Congress sent President Bush a crucial bill that will introduce greater changes into the American legislation by making it easier for defendants to move many multistate class actions into federal court.
According to the bill, civil cases are to be removed from state courts if the total claims exceed $5 million. The main goal of this bill, believe its supporters, lies in adjusting the U.S. court system to Congress’s own powers over interstate commerce.
The bill could encourage business to push the Republican-controlled Congress for additional changes to the nation’s court system. The next item on the business agenda is toughening standards on consumer bankruptcies, reported from the Senate Judiciary Committee yesterday. For some other business priorities -- such as limiting medical malpractice suits and asbestos litigation -- broad support hasn’t united, making legislation more difficult to pass.
Critics say the result will be anything but efficient from the consumer’s standpoint. The Consumer Federation of America said the bill "essentially denies consumers access to a uniquely important legal tool against corporate wrongdoing" by virtually "wiping out" state class actions.
Some corporate executives expect the number of class-action cases filed in state courts to shrink. Many companies would give preference to federal courts in class actions, because the quality of judges and juries is regarded to be superior to that in state courts. Federal judges are appointed for life, unlike state judges some of whom are elected officials depending on plaintiffs’ lawyers.
Business executives flooded the White House on February 16 forcing President Bush to sign the legislation immediately.
The legislation was immediately welcomed by a number of industries starting from tobacco to drugs and technology. Cigarette companies have become some of the most high-profile defendants of class-action lawsuits. In 2003, Philip Morris USA, the domestic tobacco arm of Altria Group Inc., was ordered by a Madison County, Ill., court to pay $10.1 billion for allegedly misleading smokers who purchased light cigarettes. The ruling, which is on appeal, prompted major credit-rating downgrades and a stock selloff as investors worried that the tobacco unit may be forced to declare bankruptcy, according to the Wall Street Journal.
The legislation doesn’t exert impact on any existing anti-tobacco class actions, including so-called light class-action cases, in which smokers are suing tobacco companies for having misled smokers into thinking that light cigarettes are less dangerous compared with other brands. But the legislation would likely ensure that most new class actions against tobacco are filed in federal court.
As far as drug companies are concerned, the legislation won’t eliminate all legal cases, but it will likely relieve the pressure in certain kinds of cases. Most personal-injury lawsuits, in which a patient indicts a pharmaceutical company for harming him by a drug use wouldn’t be affected by the new law because they are filed individually in state courts, not as class-action cases.

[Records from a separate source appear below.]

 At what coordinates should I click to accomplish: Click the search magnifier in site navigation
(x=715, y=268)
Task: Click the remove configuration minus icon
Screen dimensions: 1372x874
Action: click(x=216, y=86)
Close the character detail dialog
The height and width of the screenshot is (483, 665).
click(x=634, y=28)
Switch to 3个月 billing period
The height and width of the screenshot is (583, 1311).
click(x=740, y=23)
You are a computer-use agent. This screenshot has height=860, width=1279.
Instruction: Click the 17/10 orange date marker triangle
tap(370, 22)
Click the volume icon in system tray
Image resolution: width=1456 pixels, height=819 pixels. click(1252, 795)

Plaintiffs’ lawyers were satisfied by the fact that the bill sent to the president excluded many of the proposals they had most feared. "The bill contains no caps on damages, no caps on legal fees and no substantive changes to tort law," said Todd Smith, president of the Association of Trial Lawyers of America.
Moreover, the bill prohibits the automatic removal to federal court of individual cases that are united only for pretrial discovery, or of so-called mass-actions, when a great number of individual claims are scrutinized at once.
Still, the bill is not considered to be a panacea. Some experts said they expect plaintiffs’ lawyers to find ways to circumvent the restrictions.